== RECORDS SHOWN ==

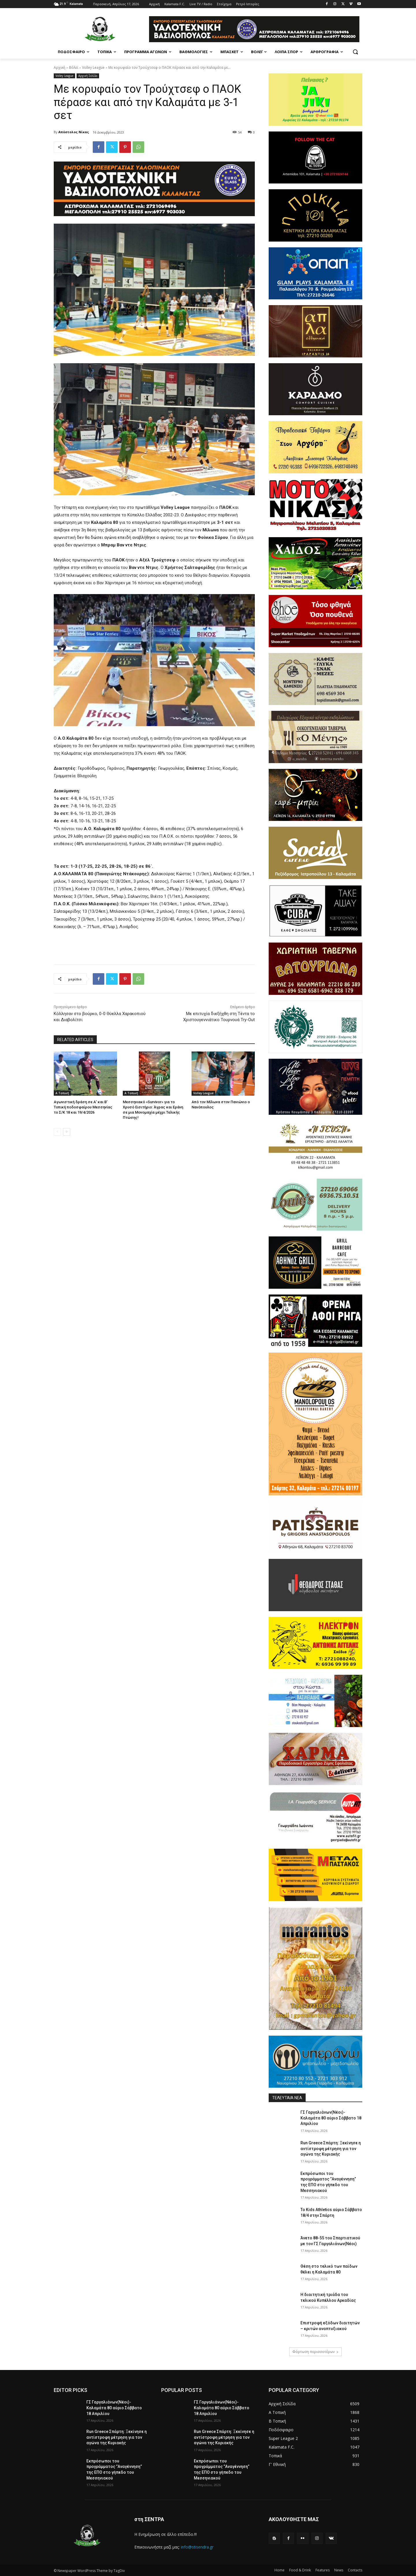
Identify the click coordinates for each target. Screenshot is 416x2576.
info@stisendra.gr (197, 2547)
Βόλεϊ (73, 67)
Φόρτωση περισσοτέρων (315, 2351)
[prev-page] (57, 1132)
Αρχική (59, 67)
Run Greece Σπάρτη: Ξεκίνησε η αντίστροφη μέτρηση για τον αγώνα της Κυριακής (330, 2148)
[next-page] (66, 1132)
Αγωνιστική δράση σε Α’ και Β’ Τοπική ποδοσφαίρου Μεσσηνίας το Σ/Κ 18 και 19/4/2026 (83, 1107)
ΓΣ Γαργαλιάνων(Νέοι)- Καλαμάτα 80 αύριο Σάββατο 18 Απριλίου (330, 2118)
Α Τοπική (62, 1093)
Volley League (93, 67)
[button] (355, 52)
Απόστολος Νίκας (73, 132)
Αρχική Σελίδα (88, 75)
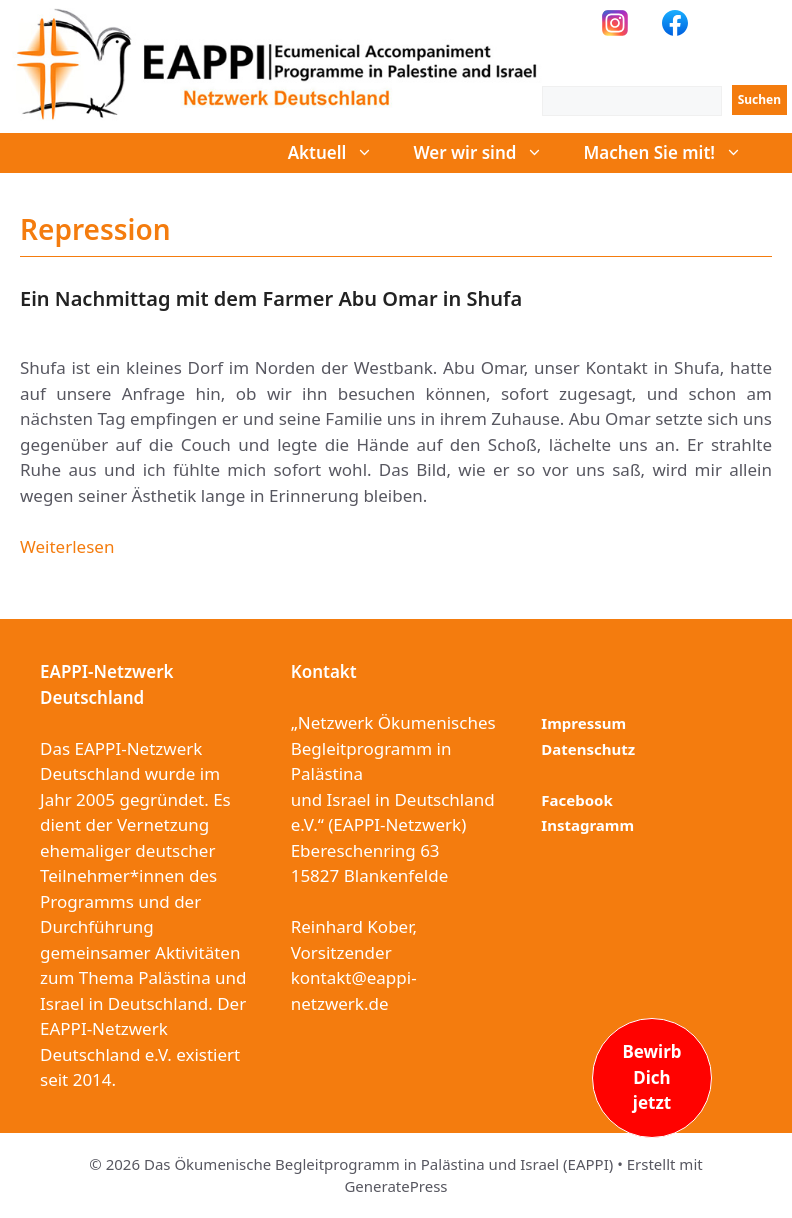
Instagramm (587, 825)
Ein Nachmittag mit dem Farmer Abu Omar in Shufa (271, 298)
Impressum (583, 723)
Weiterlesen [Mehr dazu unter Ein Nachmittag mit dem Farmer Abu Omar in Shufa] (67, 546)
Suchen (759, 99)
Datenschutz (588, 749)
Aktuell (341, 153)
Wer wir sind (488, 153)
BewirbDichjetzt (651, 1077)
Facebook (576, 800)
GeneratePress (395, 1186)
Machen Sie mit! (672, 153)
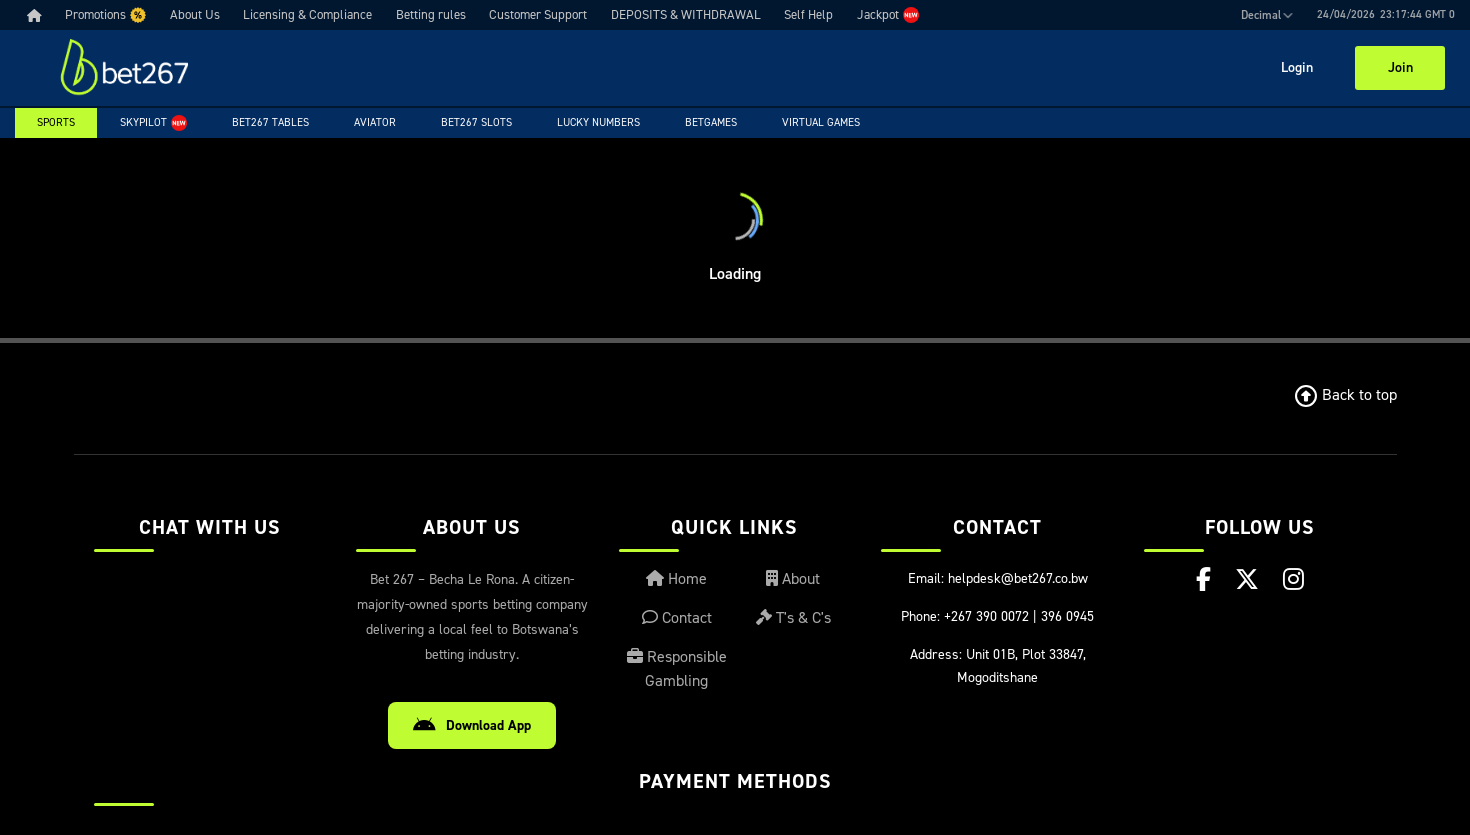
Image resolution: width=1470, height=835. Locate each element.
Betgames (711, 122)
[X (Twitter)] (1247, 579)
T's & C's (793, 617)
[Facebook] (1203, 579)
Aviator (375, 122)
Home (676, 578)
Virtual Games (821, 122)
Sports (56, 122)
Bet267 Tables (270, 122)
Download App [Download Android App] (472, 726)
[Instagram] (1293, 579)
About (793, 578)
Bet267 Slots (476, 122)
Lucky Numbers (598, 122)
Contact (677, 617)
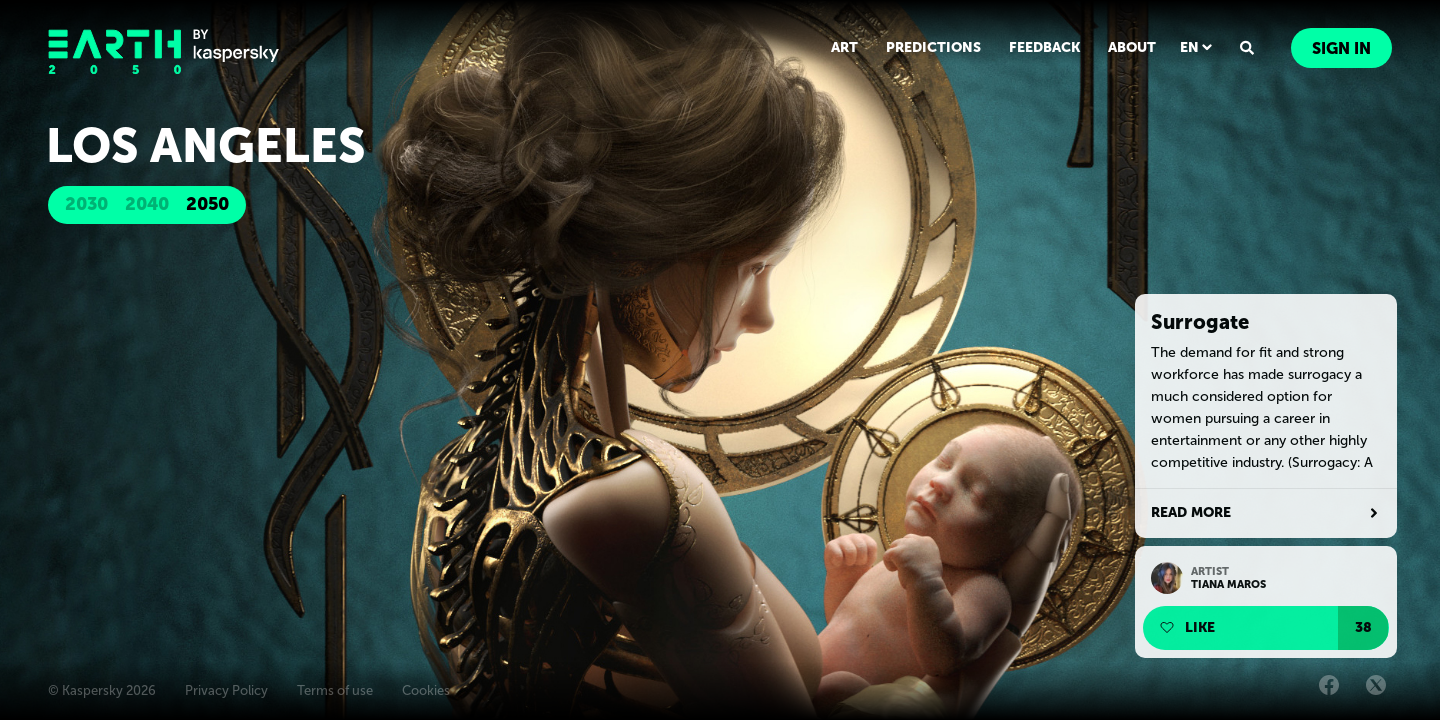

===

_TASK_
Copy out every line above word for word, leaving out the pictures.

_PROBLEM SOLUTION_
Identify the click coordinates for each target. Screenshot is 416x2576.
info@stisendra.gr (197, 2547)
Βόλεϊ (73, 67)
Φόρτωση περισσοτέρων (315, 2351)
[prev-page] (57, 1132)
Αρχική (59, 67)
Run Greece Σπάρτη: Ξεκίνησε η αντίστροφη μέτρηση για τον αγώνα της Κυριακής (330, 2148)
[next-page] (66, 1132)
Αγωνιστική δράση σε Α’ και Β’ Τοπική ποδοσφαίρου Μεσσηνίας το Σ/Κ 18 και 19/4/2026 (83, 1107)
ΓΣ Γαργαλιάνων(Νέοι)- Καλαμάτα 80 αύριο Σάββατο 18 Απριλίου (330, 2118)
Α Τοπική (62, 1093)
Volley League (93, 67)
[button] (355, 52)
Απόστολος Νίκας (73, 132)
Αρχική Σελίδα (88, 75)
Instagramm (587, 825)
Ein Nachmittag mit dem Farmer Abu Omar in Shufa (271, 298)
Impressum (583, 723)
Weiterlesen [Mehr dazu unter Ein Nachmittag mit dem Farmer Abu Omar in Shufa] (67, 546)
Suchen (759, 99)
Datenschutz (588, 749)
Aktuell (341, 153)
Wer wir sind (488, 153)
BewirbDichjetzt (651, 1077)
Facebook (576, 800)
GeneratePress (395, 1186)
Machen Sie mit! (672, 153)
Image resolution: width=1470, height=835. Locate each element.
Betgames (711, 122)
[X (Twitter)] (1247, 579)
T's & C's (793, 617)
[Facebook] (1203, 579)
Aviator (375, 122)
Home (676, 578)
Virtual Games (821, 122)
Sports (56, 122)
Bet267 Tables (270, 122)
Download App [Download Android App] (472, 726)
[Instagram] (1293, 579)
About (793, 578)
Bet267 Slots (476, 122)
Lucky Numbers (598, 122)
Contact (677, 617)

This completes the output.